I tried to silence my increasing anxiety and agitation with simple and seemingly straightforward responses. I do it for my health. For my fitness. For my mood and mental well-being. For my sanity! I do it to get better. To be better. To run faster and further than I have before. I do it because I enjoy it... Or do I?
Distance running is an immensely demanding activity. It requires weeks, months and years of progressive training and preparation. It demands more and more mileage, harder workouts, and faster paces. Attention to diet, sleep, rest and recovery. Aches and pains, injuries and discomfort. It can be physically and mentally draining, not to mention the social (or lack there of) implications.
So why do I do it? Why do I put myself (and others) through this day after day, for weeks and months on end?!
I still struggle to put forth a solid response to these questions. Some days I fail altogether to justify this crazy commitment and tell myself I want to quit. Obviously I don't. I won't. I can't!

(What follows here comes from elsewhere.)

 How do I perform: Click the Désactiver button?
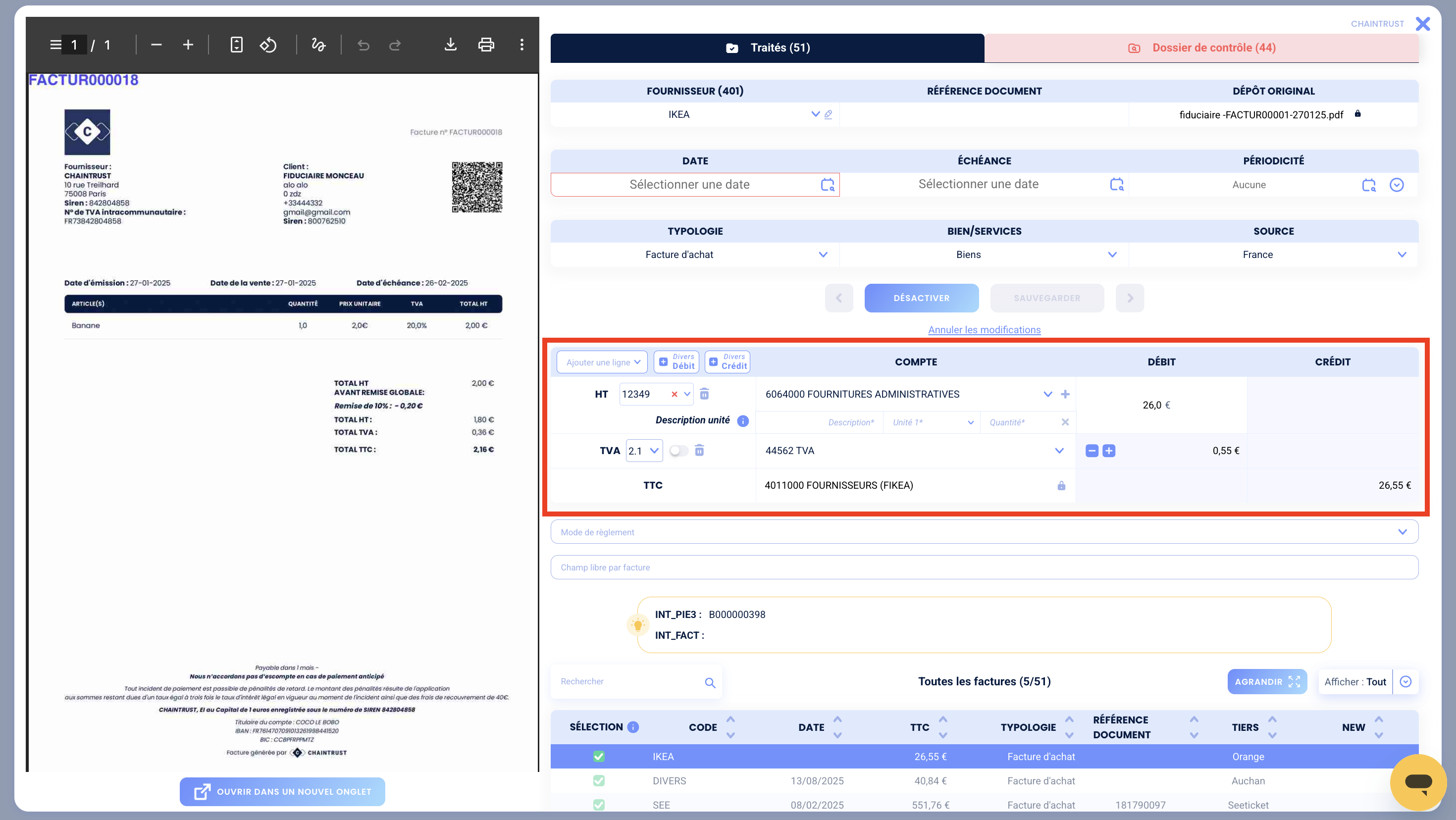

When I did eventually finish my run and arrived at home, I instantly felt relieved. It was over, at least for now. I was satisfied with myself and the anxiety seemed to disappear completely. I then spent the evening watching the Olympics and hearing stories about the athletes (and their families, friends and communities) who give and sacrifice so much to realize their dreams. I envy them for getting to where they are. For getting the recognition and appreciation they most certainly deserve. I can't know for sure what it takes to be an Olympian and often I wonder what it is that they have, that I do not?
To be an Olympian, to be the best at a given sport or activity, an athlete requires a great deal of drive, devotion and determination. It requires the relentless pursuit of excellence and a constant commitment to the task. A skill set and mastery that is perfected over time through rigorous practice and endless energy.

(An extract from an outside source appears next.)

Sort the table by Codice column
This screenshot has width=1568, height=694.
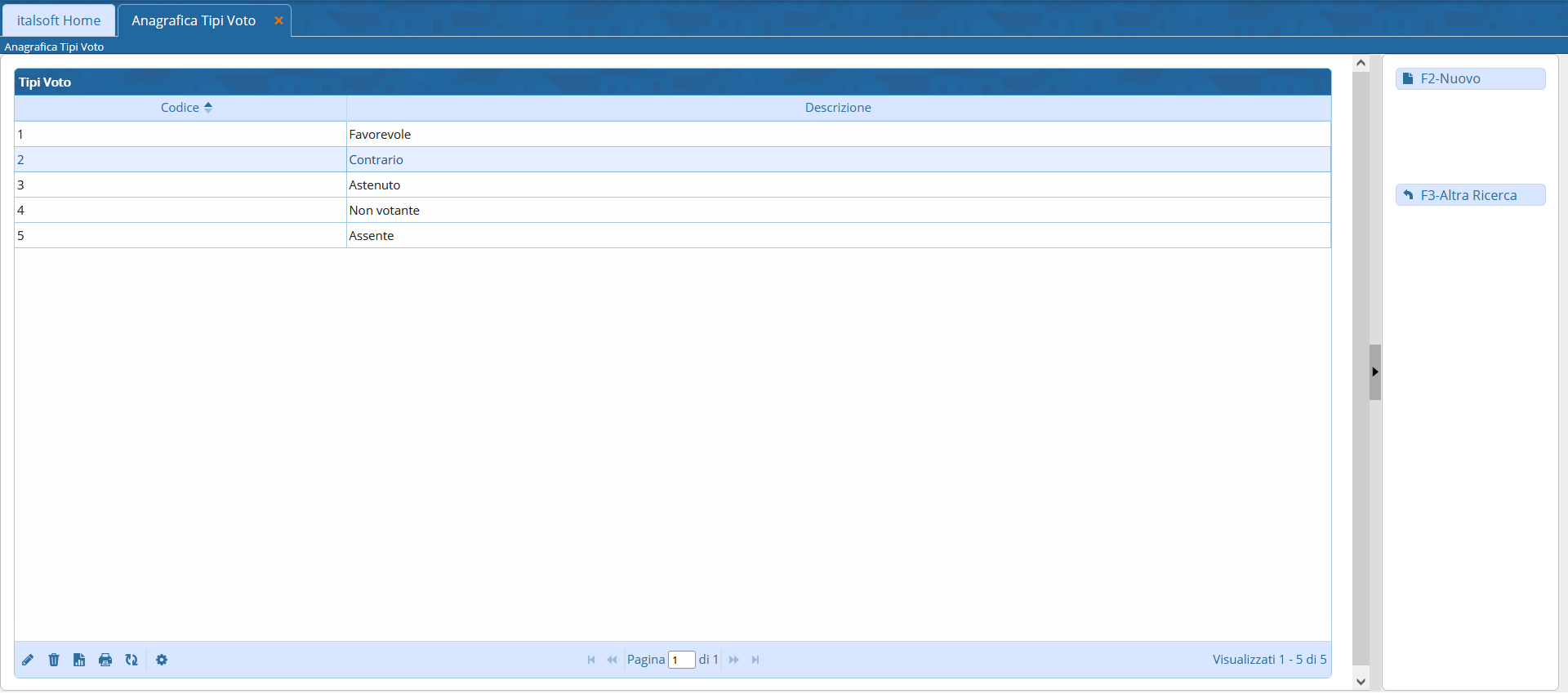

But being an Olympian also involves a great deal of luck. It requires being in the right place at the right time. Born into the right family, with the right combination of genes/genetics. Raised in the right way. In the right location with the right access to facilities and opportunities. It requires having the right amount of support (especially financially).

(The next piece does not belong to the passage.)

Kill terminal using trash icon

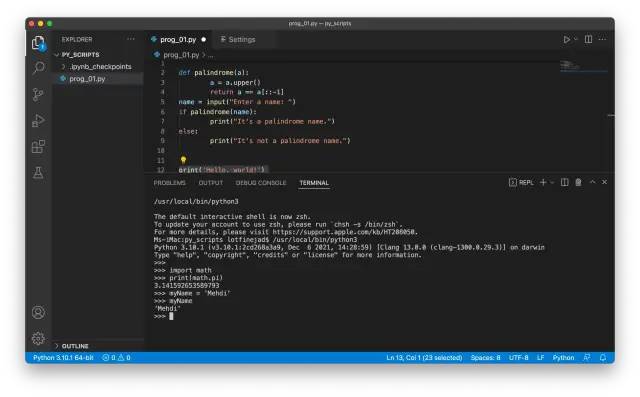578,182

Sorry kids, but being the best is not simply just about wanting it or dreaming it. Anything is NOT possible; not always. It is infinitely more complicated than this.
Despite my daily dedication to self-improvement and a sincere desire to be the best I can be; I will never be an Olympic athlete. I will never represent my country or stand on a podium and hear my national anthem being played. Perhaps this is because I chose the wrong sport. Or was born in the wrong country to the wrong parents at the wrong time. Perhaps it's because I didn't start early enough or have the right amount of support...
Ultimately it doesn't matter. Being THE best is not my goal or aim. Rather it is to be MY best! To commit to being better. To being the best I can be. To spend the time and energy required. To test and push my limits and capabilities. This is why I run. Why I train. Why I compete.
I hope this post will inspire everyone to find purpose in their pursuits and a passion to be better. To commit to self-improvement in some way. Some might say that this is selfish. And it is! But by being better, by being our best, we inspire others to be better too. That is why I love (the idea of) the Olympics. The spirit of sport and the exhibition of excellence.